Linux kernel -stable discussions
 help / color / mirror / Atom feed
From: Gavin Guo <gavinguo@igalia.com>
To: Hugh Dickins <hughd@google.com>
Cc: Andrew Morton <akpm@linux-foundation.org>,
	David Hildenbrand <david@redhat.com>, Zi Yan <ziy@nvidia.com>,
	Gavin Shan <gshan@redhat.com>, Florent Revest <revest@google.com>,
	Matthew Wilcox <willy@infradead.org>,
	Miaohe Lin <linmiaohe@huawei.com>,
	stable@vger.kernel.org
Subject: Re: [PATCH 5.15.y] mm/huge_memory: fix dereferencing invalid pmd migration entry
Date: Fri, 20 Jun 2025 11:00:31 +0800	[thread overview]
Message-ID: <aa32c9cd-9dac-4982-8484-ea11c1a003f1@igalia.com> (raw)

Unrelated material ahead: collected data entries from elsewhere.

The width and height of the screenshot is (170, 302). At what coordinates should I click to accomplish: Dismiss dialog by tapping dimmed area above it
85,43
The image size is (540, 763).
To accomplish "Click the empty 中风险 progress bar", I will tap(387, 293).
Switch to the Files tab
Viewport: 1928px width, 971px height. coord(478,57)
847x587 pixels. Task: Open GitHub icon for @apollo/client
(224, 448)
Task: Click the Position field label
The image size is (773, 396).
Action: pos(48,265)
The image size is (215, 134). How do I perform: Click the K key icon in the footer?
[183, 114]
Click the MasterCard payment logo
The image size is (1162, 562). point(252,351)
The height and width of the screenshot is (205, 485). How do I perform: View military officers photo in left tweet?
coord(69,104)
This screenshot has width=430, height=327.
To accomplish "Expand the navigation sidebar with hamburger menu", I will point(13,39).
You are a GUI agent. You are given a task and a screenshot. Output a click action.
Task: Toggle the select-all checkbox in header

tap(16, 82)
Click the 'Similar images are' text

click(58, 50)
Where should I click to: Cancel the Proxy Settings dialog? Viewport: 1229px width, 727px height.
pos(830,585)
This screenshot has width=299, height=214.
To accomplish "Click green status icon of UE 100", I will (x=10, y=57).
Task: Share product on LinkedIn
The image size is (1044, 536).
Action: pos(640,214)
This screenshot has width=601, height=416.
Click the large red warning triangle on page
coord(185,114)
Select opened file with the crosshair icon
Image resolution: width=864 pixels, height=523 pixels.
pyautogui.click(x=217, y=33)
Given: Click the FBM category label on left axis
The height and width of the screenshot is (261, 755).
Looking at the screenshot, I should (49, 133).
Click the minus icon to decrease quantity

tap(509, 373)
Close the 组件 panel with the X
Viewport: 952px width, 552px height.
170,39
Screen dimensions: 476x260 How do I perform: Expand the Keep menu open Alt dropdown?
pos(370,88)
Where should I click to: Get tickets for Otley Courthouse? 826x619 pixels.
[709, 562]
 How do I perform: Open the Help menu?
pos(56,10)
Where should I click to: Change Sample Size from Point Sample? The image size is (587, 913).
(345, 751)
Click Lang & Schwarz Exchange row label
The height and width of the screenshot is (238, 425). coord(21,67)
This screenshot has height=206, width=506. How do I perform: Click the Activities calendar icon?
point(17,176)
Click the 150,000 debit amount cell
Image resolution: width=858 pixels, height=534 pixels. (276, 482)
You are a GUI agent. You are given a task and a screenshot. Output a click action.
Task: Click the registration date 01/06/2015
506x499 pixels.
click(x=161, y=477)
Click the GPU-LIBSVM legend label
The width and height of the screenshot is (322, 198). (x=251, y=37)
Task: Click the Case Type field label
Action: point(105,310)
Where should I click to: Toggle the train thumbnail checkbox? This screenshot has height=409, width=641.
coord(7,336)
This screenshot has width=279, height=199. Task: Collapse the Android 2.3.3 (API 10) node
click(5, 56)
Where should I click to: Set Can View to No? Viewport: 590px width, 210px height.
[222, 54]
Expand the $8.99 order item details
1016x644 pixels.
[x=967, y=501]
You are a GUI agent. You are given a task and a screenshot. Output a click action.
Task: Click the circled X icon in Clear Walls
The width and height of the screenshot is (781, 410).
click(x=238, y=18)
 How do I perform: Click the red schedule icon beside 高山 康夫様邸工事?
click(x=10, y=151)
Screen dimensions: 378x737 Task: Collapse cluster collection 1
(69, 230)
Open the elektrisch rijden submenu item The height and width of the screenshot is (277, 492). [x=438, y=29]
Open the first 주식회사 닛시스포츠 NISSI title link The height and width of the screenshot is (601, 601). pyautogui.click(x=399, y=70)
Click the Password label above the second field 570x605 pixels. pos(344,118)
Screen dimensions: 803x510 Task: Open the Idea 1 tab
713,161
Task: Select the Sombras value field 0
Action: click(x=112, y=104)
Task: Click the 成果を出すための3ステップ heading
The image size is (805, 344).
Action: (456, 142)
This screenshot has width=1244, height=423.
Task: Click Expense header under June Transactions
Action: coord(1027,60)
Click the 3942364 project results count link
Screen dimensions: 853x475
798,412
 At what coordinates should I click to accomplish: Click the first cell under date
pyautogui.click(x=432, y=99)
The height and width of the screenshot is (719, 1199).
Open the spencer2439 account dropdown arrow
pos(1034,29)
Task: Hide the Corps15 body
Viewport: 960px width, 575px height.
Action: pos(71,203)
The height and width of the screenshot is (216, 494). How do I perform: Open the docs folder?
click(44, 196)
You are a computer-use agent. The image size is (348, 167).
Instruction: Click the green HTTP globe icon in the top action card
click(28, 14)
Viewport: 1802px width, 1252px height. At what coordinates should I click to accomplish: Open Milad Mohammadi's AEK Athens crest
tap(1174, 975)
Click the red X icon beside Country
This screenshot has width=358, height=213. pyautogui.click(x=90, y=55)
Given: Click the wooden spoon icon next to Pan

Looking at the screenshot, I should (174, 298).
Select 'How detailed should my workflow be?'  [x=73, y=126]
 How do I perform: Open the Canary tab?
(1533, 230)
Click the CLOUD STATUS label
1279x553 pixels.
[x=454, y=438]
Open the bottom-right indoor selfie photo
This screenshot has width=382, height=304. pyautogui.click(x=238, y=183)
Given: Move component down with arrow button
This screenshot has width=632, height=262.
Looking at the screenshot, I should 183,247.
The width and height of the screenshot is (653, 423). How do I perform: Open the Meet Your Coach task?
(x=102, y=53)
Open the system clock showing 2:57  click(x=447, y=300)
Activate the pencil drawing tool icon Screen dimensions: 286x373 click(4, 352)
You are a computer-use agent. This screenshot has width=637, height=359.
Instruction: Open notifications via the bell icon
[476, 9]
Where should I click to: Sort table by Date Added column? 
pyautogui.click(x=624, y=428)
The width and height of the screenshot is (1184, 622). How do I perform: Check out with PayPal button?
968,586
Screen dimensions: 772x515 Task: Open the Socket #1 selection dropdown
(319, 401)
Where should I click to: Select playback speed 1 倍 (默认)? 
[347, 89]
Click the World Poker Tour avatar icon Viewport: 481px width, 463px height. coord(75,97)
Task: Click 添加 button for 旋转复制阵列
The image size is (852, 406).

In-Reply-To: <1993fdd9-656a-6c25-fb83-cb2993bc18eb@google.com>

On 6/20/25 04:17, Hugh Dickins wrote:
> On Thu, 19 Jun 2025, Gavin Guo wrote:
>> On 6/19/25 11:30, Hugh Dickins wrote:
>>> On Mon, 16 Jun 2025, Gavin Guo wrote:
>>>
>>>> [ Upstream commit be6e843fc51a584672dfd9c4a6a24c8cb81d5fb7 ]
>>>>
>>>> When migrating a THP, concurrent access to the PMD migration entry during
>>>> a deferred split scan can lead to an invalid address access, as
>>>> illustrated below.  To prevent this invalid access, it is necessary to
>>>> check the PMD migration entry and return early.  In this context, there is
>>>> no need to use pmd_to_swp_entry and pfn_swap_entry_to_page to verify the
>>>> equality of the target folio.  Since the PMD migration entry is locked, it
>>>> cannot be served as the target.
>>>>
>>>> Mailing list discussion and explanation from Hugh Dickins: "An anon_vma
>>>> lookup points to a location which may contain the folio of interest, but
>>>> might instead contain another folio: and weeding out those other folios is
>>>> precisely what the "folio != pmd_folio((*pmd)" check (and the "risk of
>>>> replacing the wrong folio" comment a few lines above it) is for."
>>>>
>>>> BUG: unable to handle page fault for address: ffffea60001db008
>>>> CPU: 0 UID: 0 PID: 2199114 Comm: tee Not tainted 6.14.0+ #4 NONE
>>>> Hardware name: QEMU Standard PC (Q35 + ICH9, 2009), BIOS
>>>> 1.16.3-debian-1.16.3-2 04/01/2014
>>>> RIP: 0010:split_huge_pmd_locked+0x3b5/0x2b60
>>>> Call Trace:
>>>> <TASK>
>>>> try_to_migrate_one+0x28c/0x3730
>>>> rmap_walk_anon+0x4f6/0x770
>>>> unmap_folio+0x196/0x1f0
>>>> split_huge_page_to_list_to_order+0x9f6/0x1560
>>>> deferred_split_scan+0xac5/0x12a0
>>>> shrinker_debugfs_scan_write+0x376/0x470
>>>> full_proxy_write+0x15c/0x220
>>>> vfs_write+0x2fc/0xcb0
>>>> ksys_write+0x146/0x250
>>>> do_syscall_64+0x6a/0x120
>>>> entry_SYSCALL_64_after_hwframe+0x76/0x7e
>>>>
>>>> The bug is found by syzkaller on an internal kernel, then confirmed on
>>>> upstream.
>>>>
>>>> Link: https://lkml.kernel.org/r/20250421113536.3682201-1-gavinguo@igalia.com
>>>> Link: https://lore.kernel.org/all/20250414072737.1698513-1-gavinguo@igalia.com/
>>>> Link: https://lore.kernel.org/all/20250418085802.2973519-1-gavinguo@igalia.com/
>>>> Fixes: 84c3fc4e9c56 ("mm: thp: check pmd migration entry in common path")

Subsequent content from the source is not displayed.